Stored dataset items:
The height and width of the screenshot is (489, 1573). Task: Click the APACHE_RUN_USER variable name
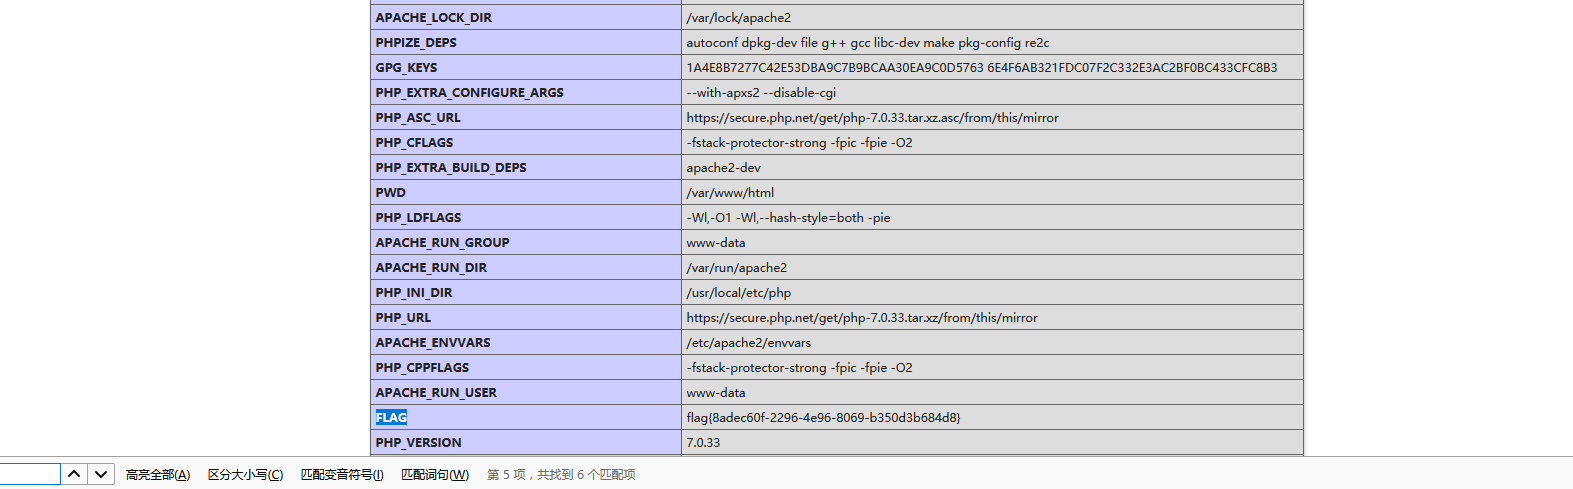click(x=436, y=393)
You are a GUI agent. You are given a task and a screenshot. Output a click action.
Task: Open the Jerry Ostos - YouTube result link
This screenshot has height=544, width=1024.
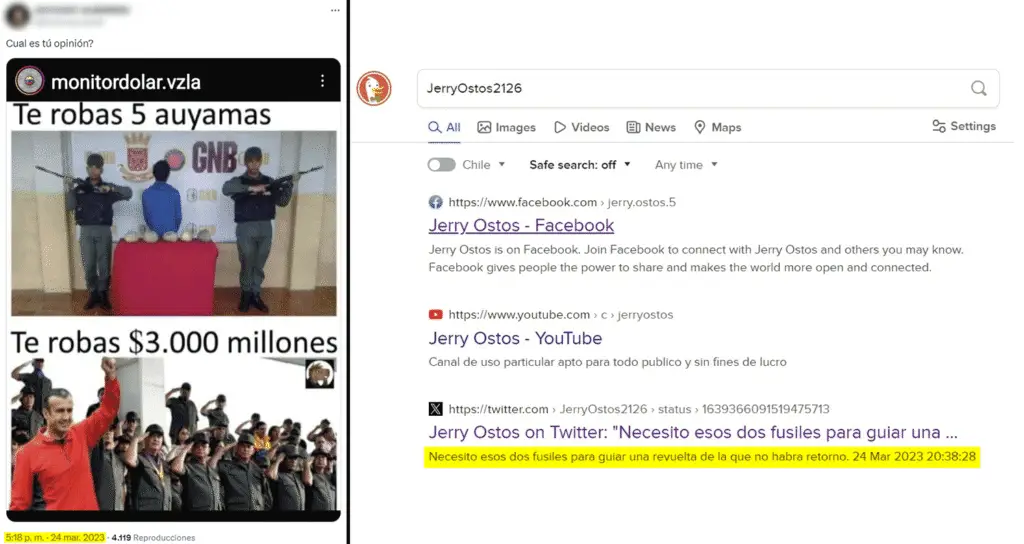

WORK INSTRUCTIONS
Set down all of the entries exactly as they stand, without any image.

RESULT OF THIS TASK
The height and width of the screenshot is (489, 1573). Task: Click the APACHE_RUN_USER variable name
click(x=436, y=393)
You are a GUI agent. You are given a task and a screenshot. Output a click action.
Task: Open the Jerry Ostos - YouTube result link
This screenshot has height=544, width=1024.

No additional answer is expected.